Exercise description:
If any record holds an image, omit the image and print the rest exactly.

*** Information Section Begins ***

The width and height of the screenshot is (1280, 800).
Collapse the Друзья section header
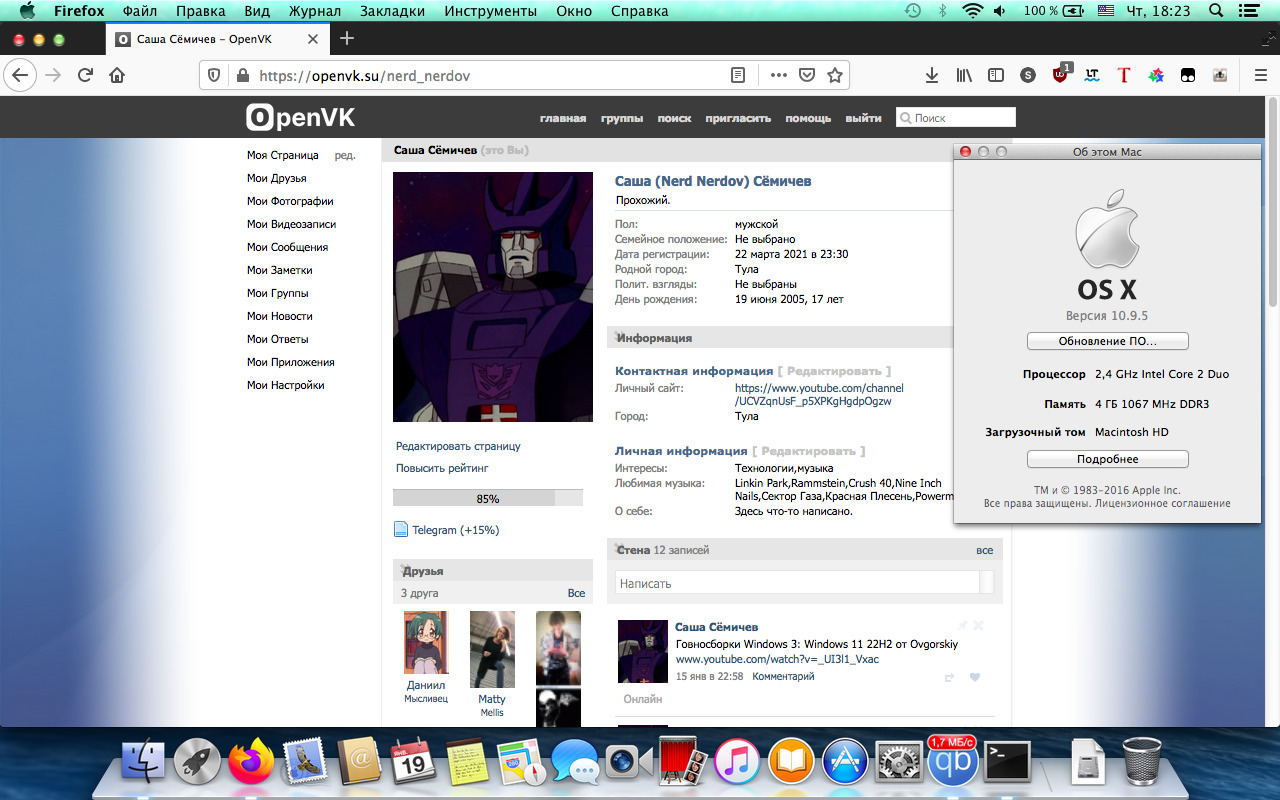pos(423,571)
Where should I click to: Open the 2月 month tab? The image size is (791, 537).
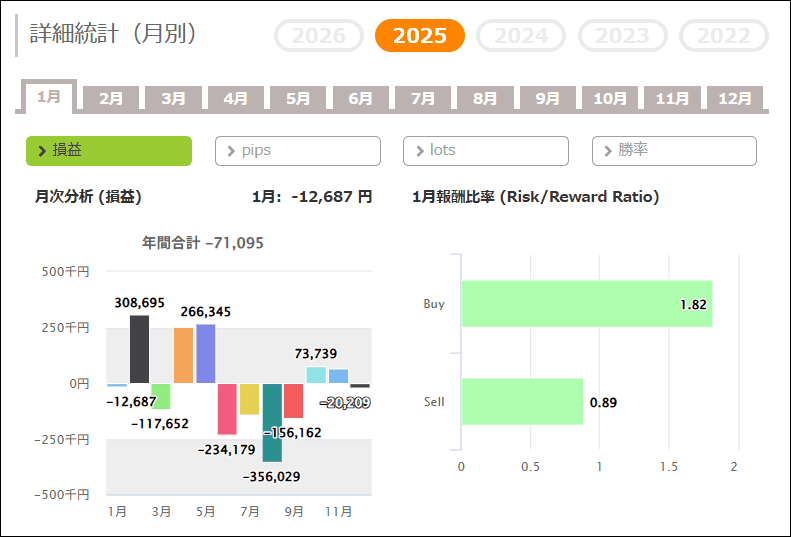tap(111, 99)
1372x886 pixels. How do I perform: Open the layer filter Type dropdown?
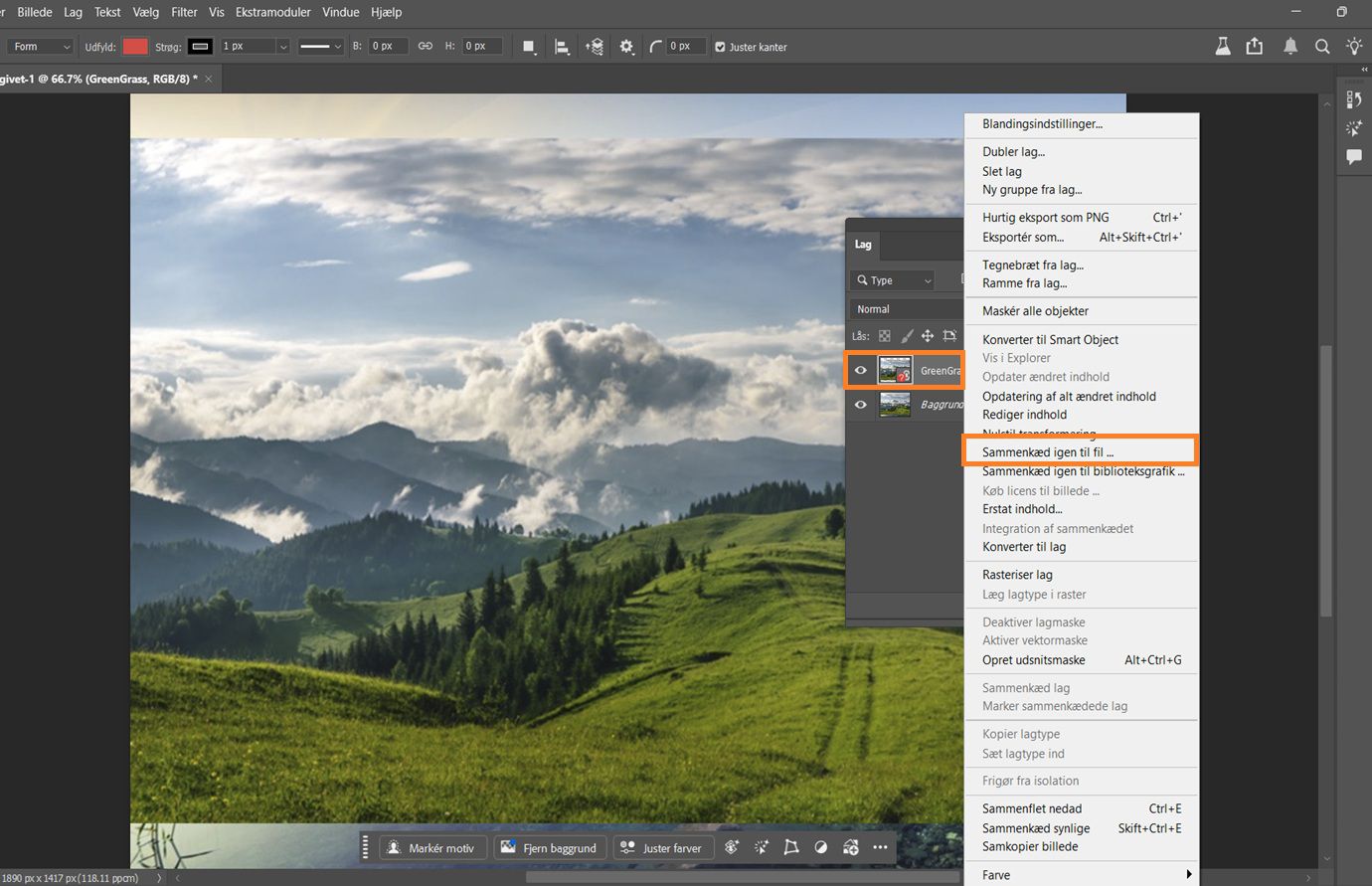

*** Information Section Ends ***

Answer space:
The width and height of the screenshot is (1280, 800).
Collapse the Друзья section header
pos(423,571)
Where should I click to: Open the 2月 month tab? The image size is (791, 537).
tap(111, 99)
1372x886 pixels. How do I perform: Open the layer filter Type dropdown?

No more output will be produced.